*Выбранный текст*
•••••

Настоящее собрание сочинений Юрия Фельзена является первым шагом к возвращению имени писателя русской литературе и культуре. Стремясь наиболее полно представить здесь художественное и публицистическое наследие Фельзена, мы уверены, что оно найдет своего читателя в России, как неизменно находило его в странах русского рассеяния.

* * *

О детстве и юности Николая Бернгардовича Фрейденштейна известно немного. Он родился и вырос в Петербурге, в еврейской семье, незадолго до того перебравшейся в столицу Российской империи из Латвии. Пересечь черту оседлости Фрейденштейнам позволила профессиональная деятельность отца будущего писателя, Бернгарда Абрамовича (1864–1933), бывшего известным врачом в Риге (и, как оказалось впоследствии, хорошим знакомым первого президента независимой Латвии Яниса Чаксте). Дядя Николая Фрейденштейна владел в Петербурге модной портняжной мастерской, обшивавшей аристократическую «золотую молодежь» столицы, в чьем кругу, по свидетельству мемуаристов, вращается и его племянник. По окончании гимназии Николай Бернгардович учится на юридическом факультете Петербургского университета, который заканчивает в 1916 году «без малейшего к этому призвания»[5]. Несколькими месяцами позже февральская революция уничтожила профессиональные ограничения, распространявшиеся на евреев в царской России, и Николай Бернгардович выбирает карьеру офицера, поступая в Михайловское артиллерийское училище. Волею судеб юнкер Фрейденштейн оказался в самом центре событий октября 1917 года. Развенчивая один из советских мифов, писатель-изгнанник Леонид Зуров так описывает эпизод из большевистского переворота в письме к эмигрантскому философу Федору Степу ну: «В издающейся в Германии газетке “Освобождение” напечатано еще раз, что А. Ф. Керенский бежал, переодевшись в женское платье <…> Об отъезде А<лександра> Ф<едоровича> из Петрограда мне рассказывал подробно и мой покойный друг Н. Б. Фельзен, бывший в 17-м году юнкером Михайловского артиллерийского училища. Это он дал А<лександру> Ф<едоровичу> свою юнкерскую шинель, которую А<лександр> Ф<едорович> и накинул на себя при выходе из Штаба-Округа, направляясь к автомобилю»[6]. Годом позже, в октябре 1918-го, семья Фрейденштейнов бежала из советской России, выбрав временным пристанищем хорошо знакомую ей Ригу.

•••••

*Предоставленный материал*
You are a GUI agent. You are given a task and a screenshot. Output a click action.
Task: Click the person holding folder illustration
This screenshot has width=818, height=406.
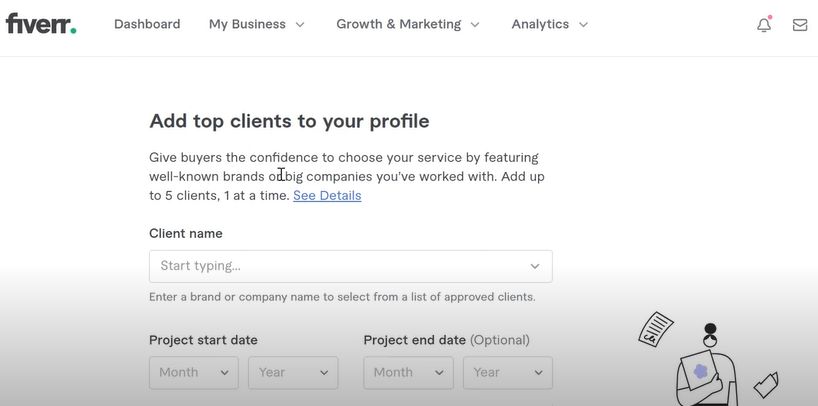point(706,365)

•••••

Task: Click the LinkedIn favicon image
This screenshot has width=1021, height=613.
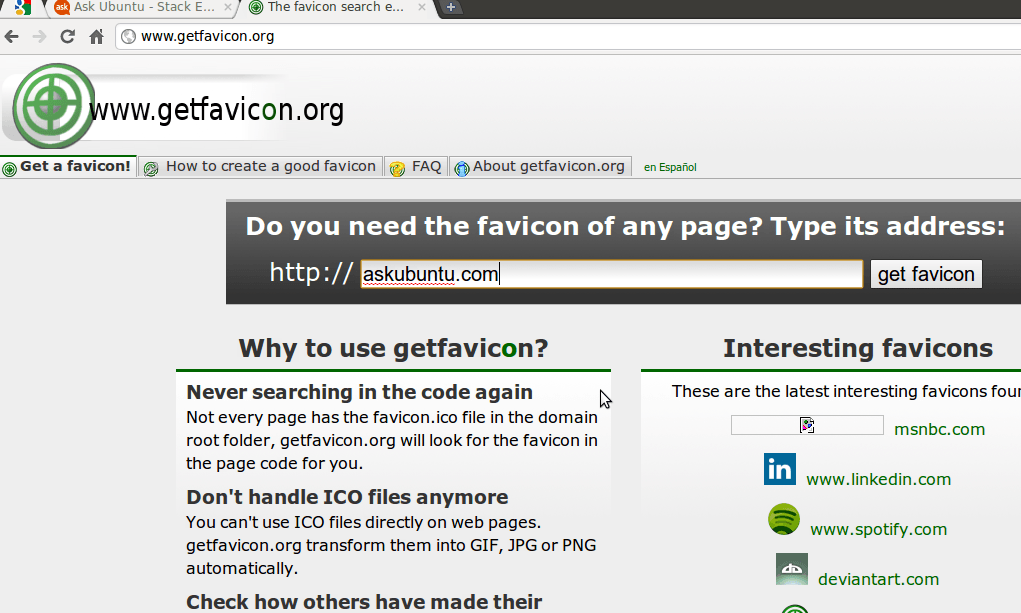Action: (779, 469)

•••••

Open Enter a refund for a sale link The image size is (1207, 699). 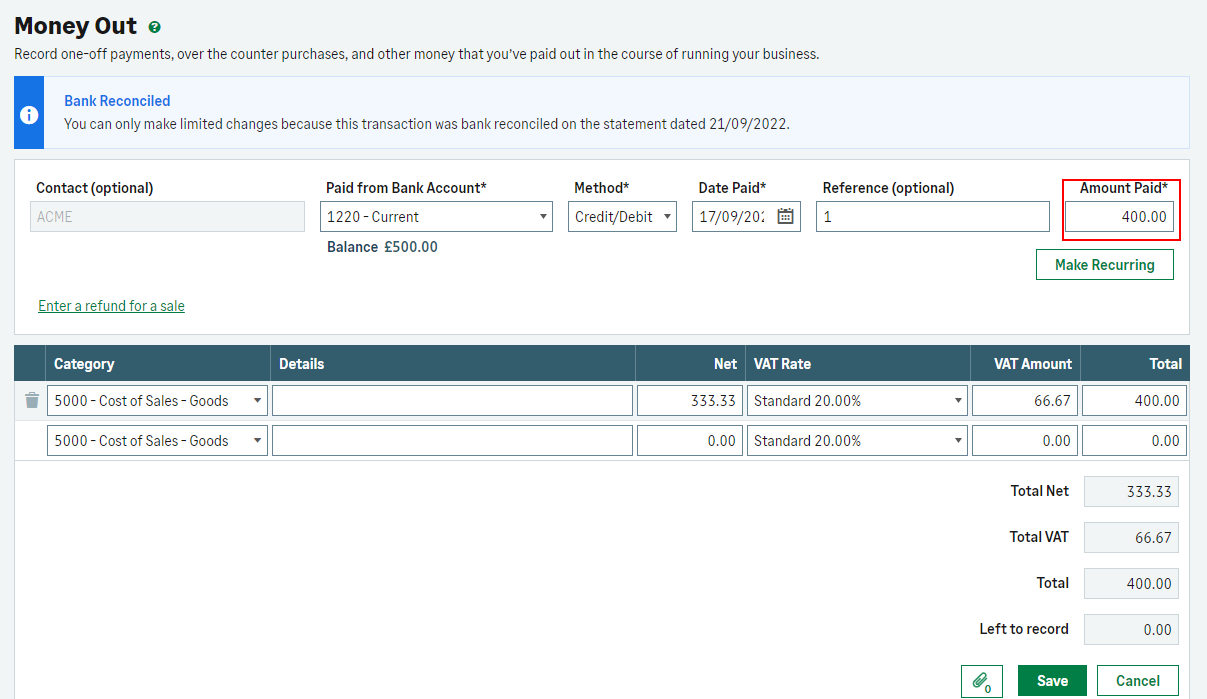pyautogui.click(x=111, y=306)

•••••

*Пункт задания 1*
Приведите заново отрывок выбранного текста от слов «Настоящее собрание сочинений» по слова «странах русского рассеяния.» включительно, не меняя в нем ни знака.
*Пункт задания 2*
Согласуются ли с выбранным текстом следующие утверждения? Для каждого ответьте «да» или «нет» и дословно приведите слова текста, которые это решают.
(а) Николай Фрейденштейн окончил юридический факультет Петербургского университета в 1916 году.
(б) Отец будущего писателя был известным адвокатом в Риге.
(в) В октябре 1918 года семья Фрейденштейнов бежала из советской России в Берлин.
Материал дан отдельно и с выбранным текстом не связан.

*Письменный ответ 1*
Настоящее собрание сочинений Юрия Фельзена является первым шагом к возвращению имени писателя русской литературе и культуре. Стремясь наиболее полно представить здесь художественное и публицистическое наследие Фельзена, мы уверены, что оно найдет своего читателя в России, как неизменно находило его в странах русского рассеяния.

*Письменный ответ 2*
(а) Да: «который заканчивает в 1916 году».
(б) Нет: «бывшего известным врачом в Риге».
(в) Нет: «выбрав временным пристанищем хорошо знакомую ей Ригу».